When choosing a graduate school, choose one that has an expertise in cryptography. Things can change quickly in the academic world so I don't want to give a list of schools (you can start with MIT and Waterloo), but they're out there. Many are outside the U.S., so be open to going to a graduate school in a different countary than you're from. One way to make a list of potential graduate schools is to look for research papers that interest you. Look at where the authors teach. When you get to graduate school, your advisor will give you far more advice on becoming a cryptographer than I ever can.

And finally, advice to people who are beyond school and working. You have two options. One, you can go back to graduate school, either full or part time. Two, you can mimic the process by yourself, without benefit of a research institution or an advisor. You can read a lot; you can apprentice yourself. If you have a good mathematics background, you can teach yourself cryptography. This option is much harder, but it is possible.

No matter where in life you are, you should try to figure out what it means to be a cryptographer. Read the existing literature to get a feel for what sort of questions cryptographers ask, how they go about answering them, and what sorts of questions are still to be answered.
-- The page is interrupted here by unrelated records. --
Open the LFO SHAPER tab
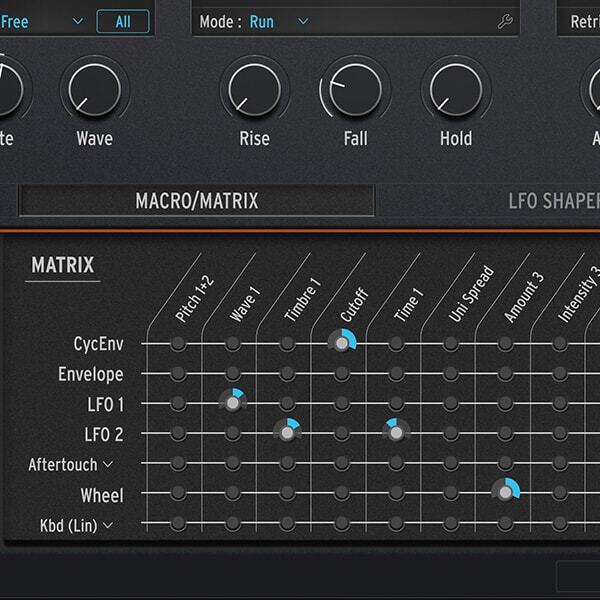pyautogui.click(x=552, y=201)
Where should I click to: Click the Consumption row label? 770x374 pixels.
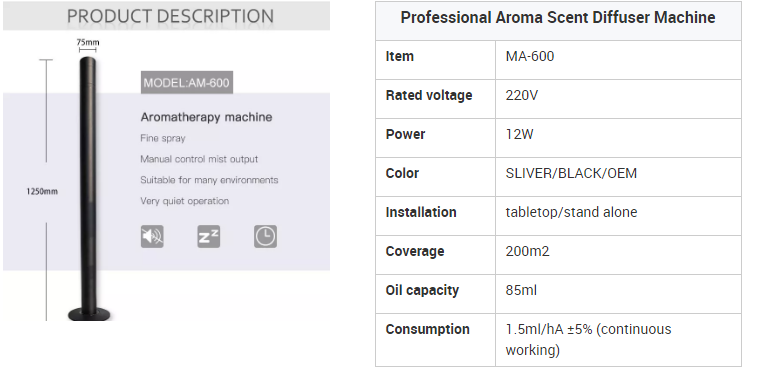427,329
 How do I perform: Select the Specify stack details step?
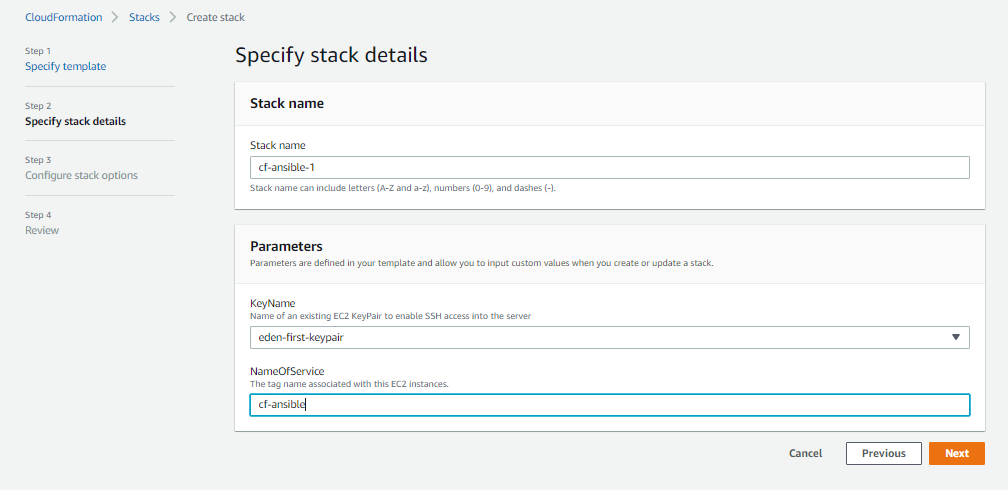(75, 121)
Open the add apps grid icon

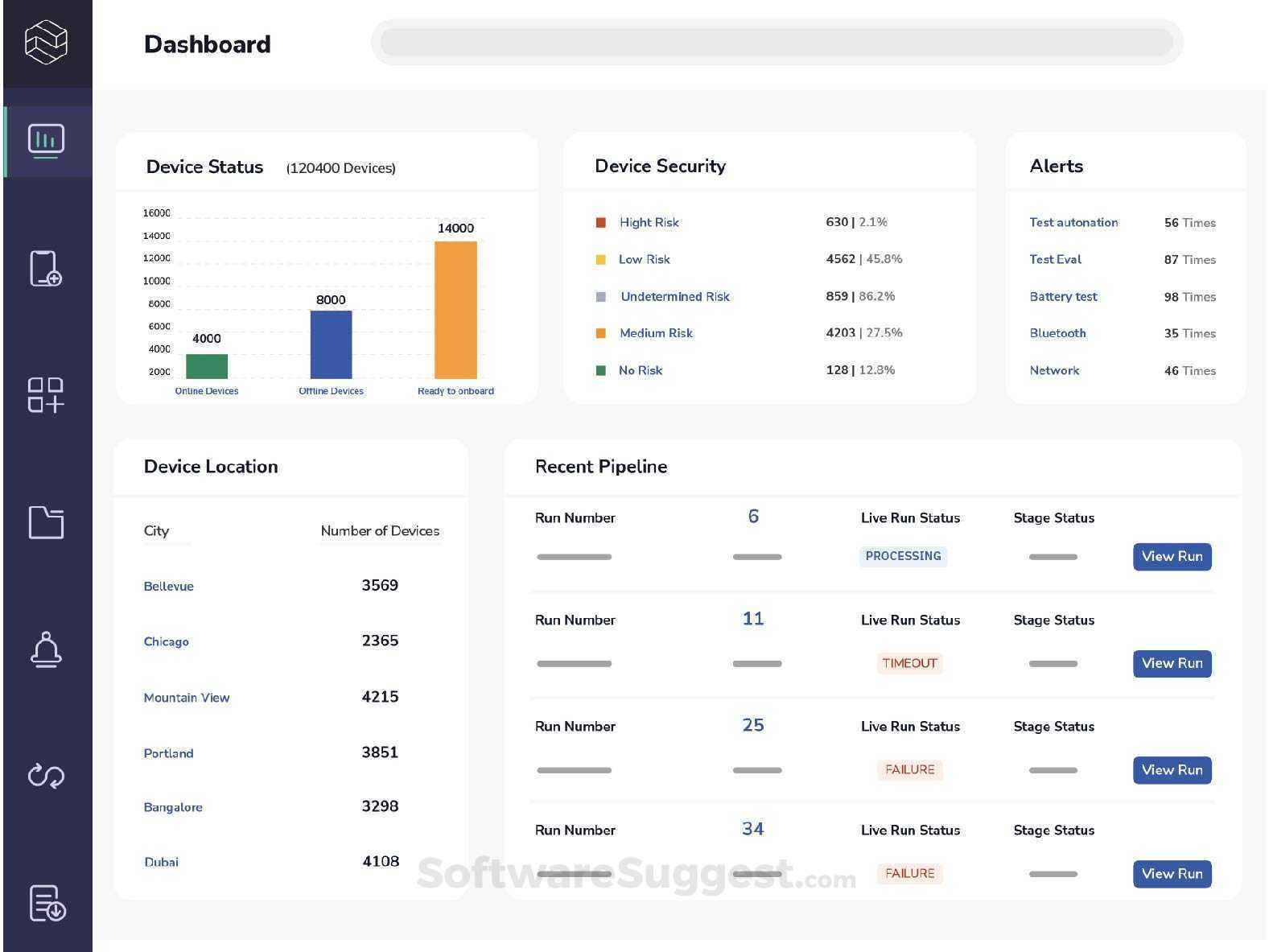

Find problems that you can understand, and try to solve them. Don't worry that you're "reinventing the wheel" and solving things that have already been solved; that's what learning is about. I have written a "Self-Study Course in Block Cipher Cryptanalysis" that attempts to lay out problems for a cryptography student to tackle; you can try to solve problems in any area of cryptography.

Leaning to be a cryptographer is not easy, and it makes sense to question whether that is what you really want to do. Luckily, the process has many points where you can decide to change your mind. And as I said in the beginning, many people who say they want to be cryptographers actually want to be security engineers. While the requirements for a security engineer are much the same -- read books, read research papers, take classes, learn cryptography and how it's used -- a PhD is not required.